The Romance languages have a wealth of different i-suffixes (*) among the verb forms, and relatively few for the other parts of speech. In addition to this, many verbs exhibit irregularities. Many also have short stems, leading to dangers of over-stemming. The verb, therefore, tends to dominate initial thinking about stemming in these languages.
An algorithmic stemmer can usually reduce the multiple forms of a verb to at most two or three, and often just one. This is probably adequate for standard IR use, where the verb is used rather less than other parts of speech in short queries.
In French the verb endings ent and ons cannot be removed without unacceptable overstemming. The ons form is rarer, but ent forms are quite common, and will appear regularly throughout a stemmed vocabulary.
In Italian, the final vowel of nouns and adjectives indicates number and gender (amico is male friend, amica is female friend) and its removal is a necessary part of stemming, but the final vowel sometimes separates words of different meanings (banco is bench, banca is bank), which leads to some over-stemming.

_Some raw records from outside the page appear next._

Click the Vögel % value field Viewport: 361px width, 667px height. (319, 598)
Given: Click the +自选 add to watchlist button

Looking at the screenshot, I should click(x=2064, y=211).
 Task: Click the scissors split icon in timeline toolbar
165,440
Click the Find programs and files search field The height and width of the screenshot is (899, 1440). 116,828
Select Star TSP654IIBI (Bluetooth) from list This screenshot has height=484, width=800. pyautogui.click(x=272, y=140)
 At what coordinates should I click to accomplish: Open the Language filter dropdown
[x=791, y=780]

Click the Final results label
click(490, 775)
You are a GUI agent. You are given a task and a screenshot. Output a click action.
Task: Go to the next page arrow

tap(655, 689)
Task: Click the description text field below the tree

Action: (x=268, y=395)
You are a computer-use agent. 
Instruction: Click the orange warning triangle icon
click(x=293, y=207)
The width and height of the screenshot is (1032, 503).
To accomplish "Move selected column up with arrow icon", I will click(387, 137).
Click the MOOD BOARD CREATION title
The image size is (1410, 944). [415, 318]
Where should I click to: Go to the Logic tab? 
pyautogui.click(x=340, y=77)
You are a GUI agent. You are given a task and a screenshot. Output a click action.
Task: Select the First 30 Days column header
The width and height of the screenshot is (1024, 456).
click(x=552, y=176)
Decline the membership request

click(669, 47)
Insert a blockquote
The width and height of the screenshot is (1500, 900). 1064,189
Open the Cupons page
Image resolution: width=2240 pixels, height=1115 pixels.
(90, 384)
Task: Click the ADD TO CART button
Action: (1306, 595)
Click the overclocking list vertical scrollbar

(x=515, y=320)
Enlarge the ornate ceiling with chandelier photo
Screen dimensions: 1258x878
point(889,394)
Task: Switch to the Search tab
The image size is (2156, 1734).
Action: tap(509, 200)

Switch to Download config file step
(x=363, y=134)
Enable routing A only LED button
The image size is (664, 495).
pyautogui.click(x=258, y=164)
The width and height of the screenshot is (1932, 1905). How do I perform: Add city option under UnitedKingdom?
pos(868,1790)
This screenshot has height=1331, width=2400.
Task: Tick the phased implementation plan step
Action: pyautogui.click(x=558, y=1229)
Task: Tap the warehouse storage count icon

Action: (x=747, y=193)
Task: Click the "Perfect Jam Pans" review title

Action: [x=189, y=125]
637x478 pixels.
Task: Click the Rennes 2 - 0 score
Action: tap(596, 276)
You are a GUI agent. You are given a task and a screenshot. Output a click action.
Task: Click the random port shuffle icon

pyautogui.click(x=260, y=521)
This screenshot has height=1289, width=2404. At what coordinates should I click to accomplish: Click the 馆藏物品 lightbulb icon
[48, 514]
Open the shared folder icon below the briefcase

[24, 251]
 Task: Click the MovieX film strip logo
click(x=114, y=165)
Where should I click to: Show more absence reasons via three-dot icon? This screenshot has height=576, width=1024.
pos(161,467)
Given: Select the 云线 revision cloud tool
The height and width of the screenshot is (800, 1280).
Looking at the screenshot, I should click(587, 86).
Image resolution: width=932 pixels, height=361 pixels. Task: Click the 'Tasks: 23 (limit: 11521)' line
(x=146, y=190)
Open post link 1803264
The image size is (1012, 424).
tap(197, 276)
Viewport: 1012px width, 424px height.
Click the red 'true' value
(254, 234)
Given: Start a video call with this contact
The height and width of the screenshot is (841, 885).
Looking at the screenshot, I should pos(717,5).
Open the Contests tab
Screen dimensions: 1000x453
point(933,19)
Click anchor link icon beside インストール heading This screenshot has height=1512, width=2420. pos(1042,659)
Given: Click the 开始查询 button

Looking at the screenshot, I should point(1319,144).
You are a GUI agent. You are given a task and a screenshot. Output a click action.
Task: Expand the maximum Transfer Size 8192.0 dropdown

The d-suffixes of all four languages follow a similar pattern. They can be tabulated as follows,
French | Spanish | Portug. | Italian | |||||||
noun | ANCE | ance | anza | eza | anza | |||||
adjective | IC | ique | ico | ico | ico | |||||
noun | ISM | isme | ismo | ismo | ismo | |||||
adjective | ABLE | able | able | ável | abile | |||||
adjective | IBLE | - | ible | ível | ibile | |||||
noun | IST | iste | ista | ista | ista | |||||
adjective | OUS | eux | oso | oso | oso | |||||
noun | MENT | ment | amiento | amento | mente | |||||
noun | ATOR | ateur | ador | ador | attore | |||||
noun | ATRESS | atrice | - | - | atrice | |||||
noun | ATION | ation | ación | ação | azione | |||||
noun | LOGY | logie | logía | logía | logia | |||||
noun | USION | usion | ución | ución | uzione | |||||
noun | ENCE | ence | encia | ência | enza | |||||
adjective | ENT | ent | ente | ente | ente | |||||
noun | ANCE | ance | ancia | ância | anza | |||||
noun | ANT | ant | ante | ante | ante | |||||
adverb | LY | (e)ment | (a)mente | (a)mente | (a)mente | |||||
noun | ITY | ité | idad | idade | ità | |||||
adjective | IVE | if | ive | ivo | ivo | |||||
verb | ATE | at | at | at | at |
Equivalent English forms are shown in upper case. In English, ATE is a valid ending, but in the Romance languages it only exists in combinations. The endings can appear in a number of styles. In Italian, oso can also be osa, osi or ose, French ique becomes ic in combinations.
The important combining forms are summarised in the following picture:
In English, ABLE combines with LY to form ABLY. So in French, for example, able combines with (e)ment to form ablement. In some languages particular combinations are rare. In Italian, for example, ANT + LY, which would be the ending antemente, is so rare that it does not figure in the stemming algorithm. According to the picture, we should encounter the forms ICATIVELY and ICATIVITY, and dictionaries instance a few English words with these endings (communicatively for example). But in practice three is the maximum number of derivational suffixes that one need consider in combination.